Reaching up to the door handle, Leilah made a deliberate noise entering the house. The floorboards creaked beneath her soles and she clattered around in her bedroom looking for a torch with working batteries. She settled on her bed and started a biology assignment, reaching the end of another lined exercise book and wondering if Hector would pitch a fit when she requested more supplies from the expensive stationary shop in town. Finding a pad of refill, she snipped a sheet to fit and fixed it to the cover with sticky tape. Then she continued her work until Hector’s snores resonated through the paper-thin walls.

Walking on tiptoe to prevent her trainers squeaking, Leilah left the house. She locked the laundry door behind her, Malcolm’s death uppermost in her desire to protect her father. The bush line hovered in the distance, dark and forbidding.
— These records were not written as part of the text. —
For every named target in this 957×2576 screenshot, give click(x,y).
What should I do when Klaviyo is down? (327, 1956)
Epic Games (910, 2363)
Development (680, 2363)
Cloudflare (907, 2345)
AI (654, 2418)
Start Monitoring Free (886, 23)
Leilah shuddered, clutching the long torch in her left hand more as a weapon than an aid and not wanting to alert anyone to her presence. The moon slid in and out of cloud cover, its dark shadows representing hollow eye sockets and a clownish mouth. The welt on her neck smarted in the balmy air and she felt a flicker of gratitude that Hector and Mari hadn’t noticed it beneath the collar of her school shirt. Hector viewed all three boys as potential suitors, rushing to load his gun at the mention of their names and hyper sensitive to any potential signs of sexual activity. Mari accepted her protestations of disgust at the notion and more gullible, believed Leilah saw them as brothers. Which she did. All except one.
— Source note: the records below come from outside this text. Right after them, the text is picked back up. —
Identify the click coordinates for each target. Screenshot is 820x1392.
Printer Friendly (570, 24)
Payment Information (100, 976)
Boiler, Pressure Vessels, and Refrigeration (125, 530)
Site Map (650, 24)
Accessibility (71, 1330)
Hector’s dogs gave a low growl as Leilah approached their kennel and she whispered to settle them. The thought of trawling the bush alone made her flesh crawl along the ridge of her spine and she paused. “Promise you’ll be good,” she whispered, unlatching the doors one after another and holding her breath as the lithe Huntaways slipped free. Hector’s natural ability to train most creatures gave Leilah cause for gratitude as a click of her fingers brought both dogs to heel. Brindle and black, they blended into the dark landscape with just the tiniest splashes of white on muzzles and toes. Their excited pants and the way they dropped their noses into the grass gave her cause for comfort. She wrapped her arms around herself, feeling less alone.
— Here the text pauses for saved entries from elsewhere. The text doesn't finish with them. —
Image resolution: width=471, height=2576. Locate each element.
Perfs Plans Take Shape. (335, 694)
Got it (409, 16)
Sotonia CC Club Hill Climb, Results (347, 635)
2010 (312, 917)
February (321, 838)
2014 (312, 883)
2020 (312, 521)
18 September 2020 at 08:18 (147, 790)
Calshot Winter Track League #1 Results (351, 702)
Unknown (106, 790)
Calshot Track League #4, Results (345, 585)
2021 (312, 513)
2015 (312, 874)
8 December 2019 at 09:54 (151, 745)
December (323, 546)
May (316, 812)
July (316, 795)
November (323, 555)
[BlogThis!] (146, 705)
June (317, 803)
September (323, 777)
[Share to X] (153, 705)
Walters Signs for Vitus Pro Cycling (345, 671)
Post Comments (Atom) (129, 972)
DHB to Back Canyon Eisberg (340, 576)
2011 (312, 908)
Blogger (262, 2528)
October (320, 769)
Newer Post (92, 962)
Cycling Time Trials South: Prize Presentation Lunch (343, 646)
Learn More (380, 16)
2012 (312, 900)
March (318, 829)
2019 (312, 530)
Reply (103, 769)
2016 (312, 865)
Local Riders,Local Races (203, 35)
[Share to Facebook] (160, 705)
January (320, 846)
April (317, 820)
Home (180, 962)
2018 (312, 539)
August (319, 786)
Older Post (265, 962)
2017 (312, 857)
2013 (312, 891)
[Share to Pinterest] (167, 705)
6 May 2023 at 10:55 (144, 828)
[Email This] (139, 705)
The cattle in the uppermost paddock stirred and moved away as they scented the dogs. “No, Patch,” Leilah whispered. “We’re not moving them.” The bitch’s soulful brown eyes glinted up at her in confusion, the tan smudges over her brows drawing into a frown. “I know,” Leilah agreed. “Why walk through a beef herd if you’re not rounding them up? I suppose it seems daft to you, doesn’t it?” Patch gave a sniff of disdain, followed by a snort of irritation as the younger male dog mounted her from behind. Leilah batted him away with her hand.

“Moss! No!” Her angry hiss seemed to echo off the mountain and she froze and looked back towards the house. Sitting in a patch of moonlight, the peeled weatherboards seemed to gather themselves ready to drop off the rickety frame. Remembering too late the reason Hector had temporarily switched to working the dogs one at a time, Leilah winced and justified letting them run together. She couldn’t take one without the other causing a ruckus in the darkness and waking the mountain’s scattered occupants. “No humping!” she growled at the male dog and he slipped into place at her side. In the moonlight, his eyes glinted with expectation and Leilah knew she’d lose control the first opportunity he got. “Leilah strikes again,” she muttered under her breath. Her nocturnal activities so far had led to Red’s randy rampage and possible extra mouths to feed in a few months. Puppies from Patch would sell well, but only if Hector kept them long enough and found the time to train them. “I mean it!” she whispered, tapping the top of Moss’ silken head.

At the final fence into the bush, Leilah took a huge breath and steeled herself for the scary search. The dogs bounced next to her, skittish and excitable. They scrabbled underneath the bottom rung and left her to clamber over, bounding off ahead before looking back in glittery eyed anticipation. “Here goes nothing,” Leilah whispered to herself.